Lo siento, es que todo lo que ha pasado—contesto la chica secándose las lágrimas.
—¿Parece algo de cuento verdad? —le interrumpió Ming Chen—Tranquila en la ciudad estaremos a salvo el gobernador es mi tío tendrás una habitación propia y yo me asegurare de encontrarte un trabajo para que puedas mantenerte cuando yo me vaya.
—¿No te vas a quedar? —pregunto la chica.
—Nunca he sido de quedarme en un sitio mucho tiempo me
gusta viajar, por cierto ¿cómo te llamas?
—Me llamo Luna—contesto la chica.
—Pues encantado Luna yo soy Ming Chen.
—¿Y qué lugares has visitado? Yo
nunca he salido de la aldea mi padre nunca me ha dejado—Luna se quedó callada
esperando una respuesta de Ming Chen—¿Podemos hablar?
—Claro, habla—contesto Ming Chen.
—Contesta a mi pregunta entonces—dijo Luna enfurruñada.
—No me gusta hablar de mis viajes quizás algún día tu puedas viajar y vivirlo tu misma—contesto Ming Chen.

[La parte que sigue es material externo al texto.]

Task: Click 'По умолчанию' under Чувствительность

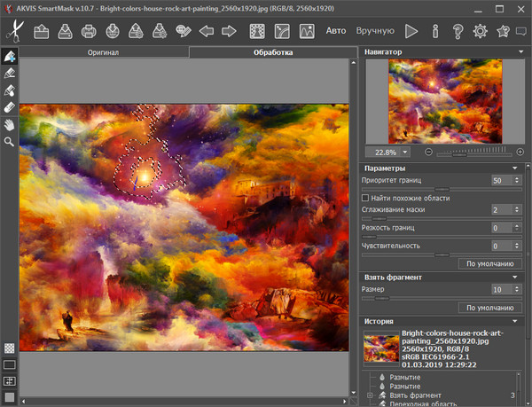Action: click(x=489, y=263)
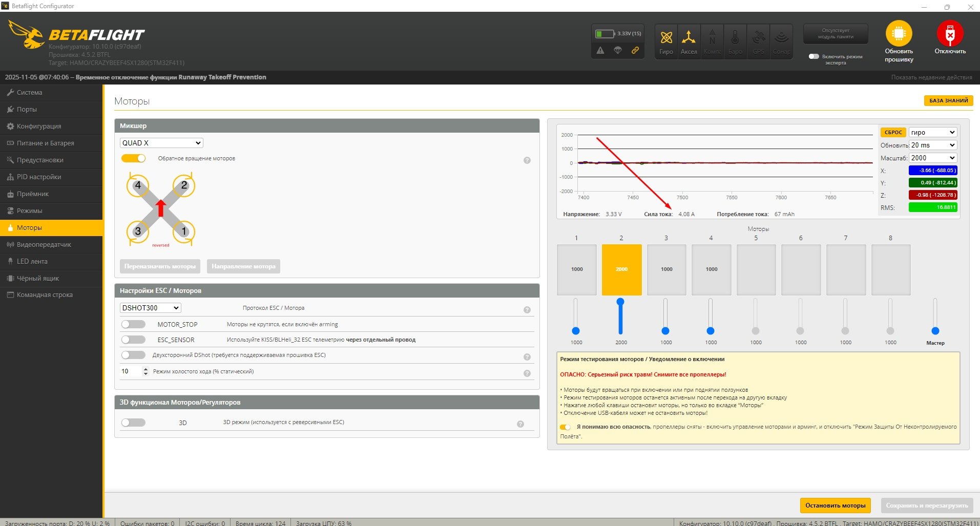Disable the Обратное вращение моторов toggle
Viewport: 980px width, 526px height.
click(134, 158)
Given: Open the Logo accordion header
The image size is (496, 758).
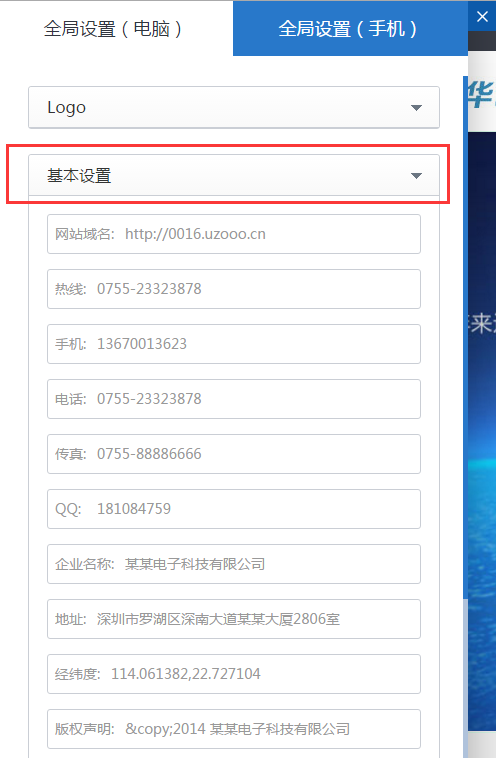Looking at the screenshot, I should tap(234, 107).
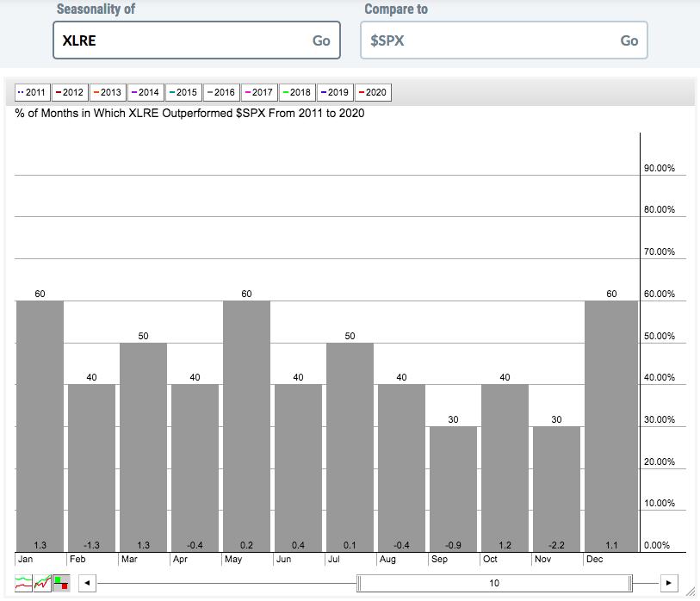Click the November bar showing 30
Image resolution: width=700 pixels, height=601 pixels.
click(x=556, y=489)
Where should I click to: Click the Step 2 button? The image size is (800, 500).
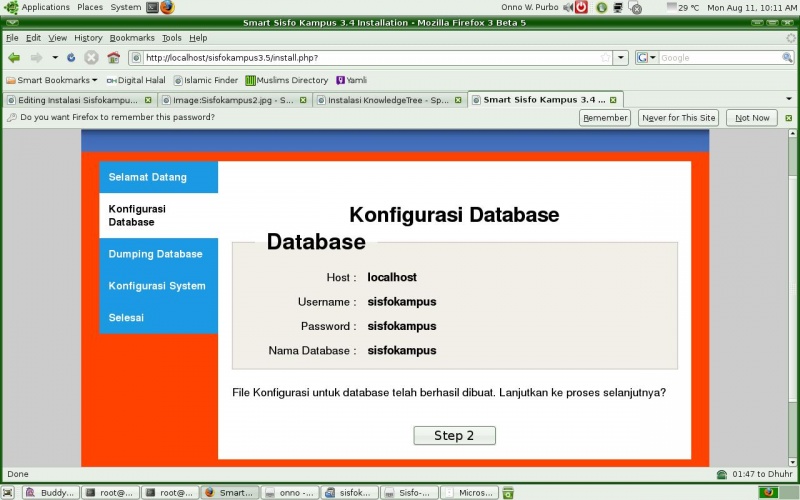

—¿Contigo? —pregunto Luna con los ojos bien abiertos y con un gran destello de esperanza en los ojos.
—Bueno no soy de los que viaja con compañía, pero no estaría mal—contesto Ming Chen—Me lo pensare, pero tendrás que demostrarme que eres fuerte y útil.

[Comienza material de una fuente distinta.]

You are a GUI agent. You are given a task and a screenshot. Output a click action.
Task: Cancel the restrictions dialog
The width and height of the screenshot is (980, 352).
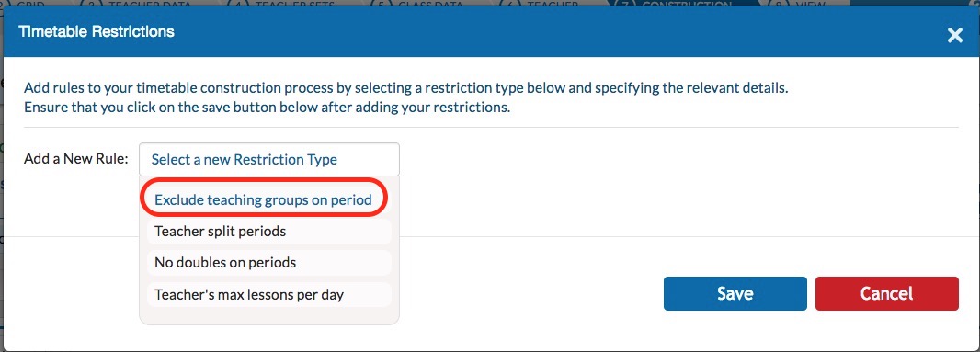887,294
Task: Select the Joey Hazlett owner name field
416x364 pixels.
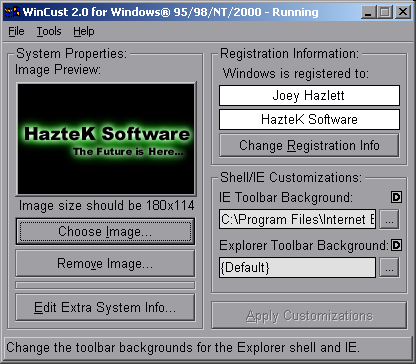Action: [x=309, y=96]
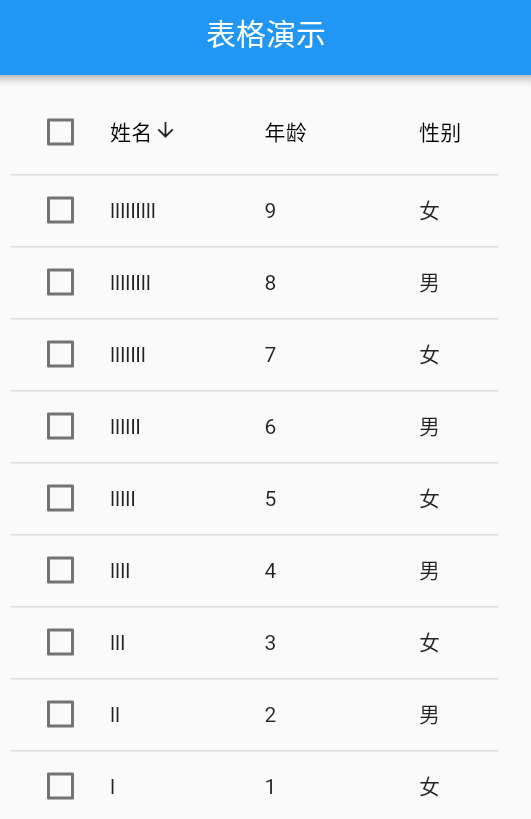Check the box for the age 9 row
This screenshot has height=819, width=531.
tap(61, 210)
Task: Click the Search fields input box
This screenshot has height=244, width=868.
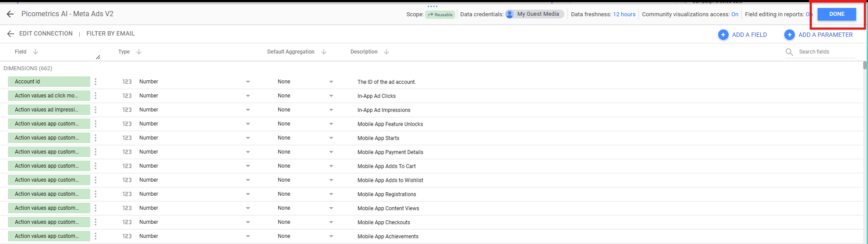Action: tap(825, 52)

El viaje siguió en silencio hasta por fin Ming Chen avisto las murallas de la ciudad y en el centro la alta torre del gobernador donde reside su tío y su familia. En la puerta se acumulaban carros con mercancía, pero ser vendidas en el mercado, pero debido a las guerras los bienes y productos a vender eran muchos menos. Ming Chen y Luna esperaron durante una hora hasta que llegaron al portón y pudieron acceder finalmente a la ciudad. Fueron con rapidez hasta la torre y se acercaron hacia los guardias que había en la puerta.
—Menudos guardias más vagos—dijo Ming Chen acercando-se hacia ellos.

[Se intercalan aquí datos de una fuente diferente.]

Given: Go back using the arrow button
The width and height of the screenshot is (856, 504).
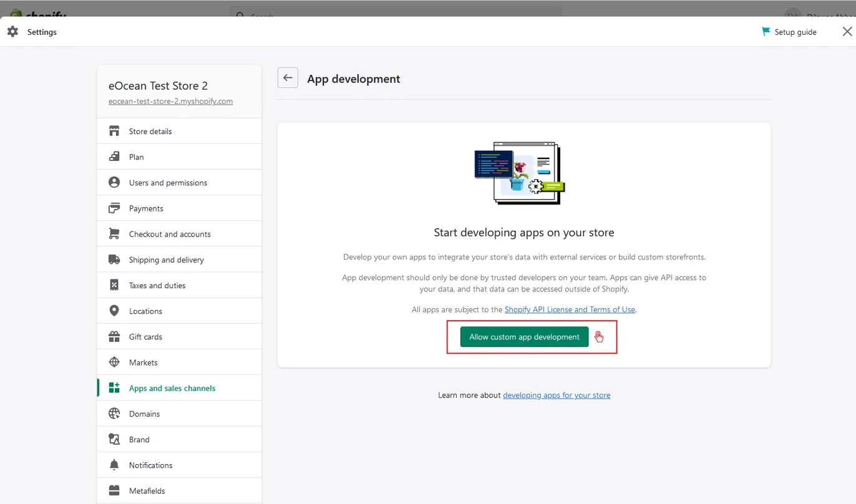Looking at the screenshot, I should pos(288,78).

—Y que hombre mas feo—contesto uno de ellos.
—Te veo viejo Yong—dijo Ming Chen mientras le daba un abrazo.
Yong era un hombre fuerte y ancho con cicatrices en su cara y con algunas canas en su pelo.
—Veo que vas bien acompañado—dijo Yong mientras echaba la vista a Luna—¿Es tu mujer?
—No—contestaron Ming Chen y Luna al unisonó.
—Vale tranquilos tan solo era una broma—dijo Yong sonriendo.
—Necesito hablar con mi tío y necesito que tú también vengas.
—Esta bien, acompañadme—contesto Yong.